### [Description of the task]
Identify every line in the records below that contains the word "tools", and copy each of those lines.

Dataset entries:
>> START

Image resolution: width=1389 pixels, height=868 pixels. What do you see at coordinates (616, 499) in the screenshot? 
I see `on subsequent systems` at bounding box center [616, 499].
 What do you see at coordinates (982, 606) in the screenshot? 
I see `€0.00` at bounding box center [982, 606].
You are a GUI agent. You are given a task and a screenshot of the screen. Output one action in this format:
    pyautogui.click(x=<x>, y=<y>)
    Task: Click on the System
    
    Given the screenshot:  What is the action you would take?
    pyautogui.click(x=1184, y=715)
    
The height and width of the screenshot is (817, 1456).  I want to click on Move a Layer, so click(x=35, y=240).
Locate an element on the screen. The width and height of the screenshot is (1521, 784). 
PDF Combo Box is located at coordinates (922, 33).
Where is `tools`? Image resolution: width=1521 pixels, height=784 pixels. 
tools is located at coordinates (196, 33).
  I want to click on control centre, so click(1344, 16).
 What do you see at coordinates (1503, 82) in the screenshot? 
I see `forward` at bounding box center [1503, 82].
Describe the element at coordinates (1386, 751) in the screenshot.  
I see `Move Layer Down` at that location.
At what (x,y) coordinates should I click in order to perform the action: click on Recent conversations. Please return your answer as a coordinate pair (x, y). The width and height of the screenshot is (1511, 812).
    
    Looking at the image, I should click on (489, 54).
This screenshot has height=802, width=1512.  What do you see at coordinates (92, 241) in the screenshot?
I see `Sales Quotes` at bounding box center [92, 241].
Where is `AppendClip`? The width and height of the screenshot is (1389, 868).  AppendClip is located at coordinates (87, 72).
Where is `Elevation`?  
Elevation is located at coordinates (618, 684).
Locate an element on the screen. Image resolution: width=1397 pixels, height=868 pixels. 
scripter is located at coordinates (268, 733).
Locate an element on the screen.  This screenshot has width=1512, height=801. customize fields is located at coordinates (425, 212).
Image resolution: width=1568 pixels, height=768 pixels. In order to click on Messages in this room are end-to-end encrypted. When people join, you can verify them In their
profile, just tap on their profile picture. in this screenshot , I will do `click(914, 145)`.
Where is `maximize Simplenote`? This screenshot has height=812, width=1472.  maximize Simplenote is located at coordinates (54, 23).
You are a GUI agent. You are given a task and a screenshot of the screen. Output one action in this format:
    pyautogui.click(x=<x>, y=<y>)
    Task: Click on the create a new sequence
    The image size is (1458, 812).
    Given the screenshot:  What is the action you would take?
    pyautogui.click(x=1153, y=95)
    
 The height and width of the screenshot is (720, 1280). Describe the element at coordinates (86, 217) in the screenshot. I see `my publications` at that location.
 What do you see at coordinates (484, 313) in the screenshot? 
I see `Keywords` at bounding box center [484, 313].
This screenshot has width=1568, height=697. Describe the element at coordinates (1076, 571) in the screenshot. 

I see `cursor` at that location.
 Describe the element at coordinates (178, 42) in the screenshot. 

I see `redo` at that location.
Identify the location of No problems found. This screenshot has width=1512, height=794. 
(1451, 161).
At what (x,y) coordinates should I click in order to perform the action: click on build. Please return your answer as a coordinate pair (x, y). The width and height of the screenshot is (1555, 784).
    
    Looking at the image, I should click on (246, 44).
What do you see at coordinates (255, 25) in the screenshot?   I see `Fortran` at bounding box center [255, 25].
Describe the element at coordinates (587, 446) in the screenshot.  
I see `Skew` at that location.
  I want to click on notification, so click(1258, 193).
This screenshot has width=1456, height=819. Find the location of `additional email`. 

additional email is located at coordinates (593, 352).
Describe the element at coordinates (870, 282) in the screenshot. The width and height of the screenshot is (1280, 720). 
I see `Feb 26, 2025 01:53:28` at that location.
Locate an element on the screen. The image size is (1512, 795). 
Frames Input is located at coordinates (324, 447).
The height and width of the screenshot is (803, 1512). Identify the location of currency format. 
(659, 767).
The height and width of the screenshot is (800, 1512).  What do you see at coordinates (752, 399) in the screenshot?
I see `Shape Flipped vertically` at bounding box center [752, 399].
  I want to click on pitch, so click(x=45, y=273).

>> END

### [Answer to this problem]
Where is `tools`? Image resolution: width=1521 pixels, height=784 pixels. 
tools is located at coordinates (196, 33).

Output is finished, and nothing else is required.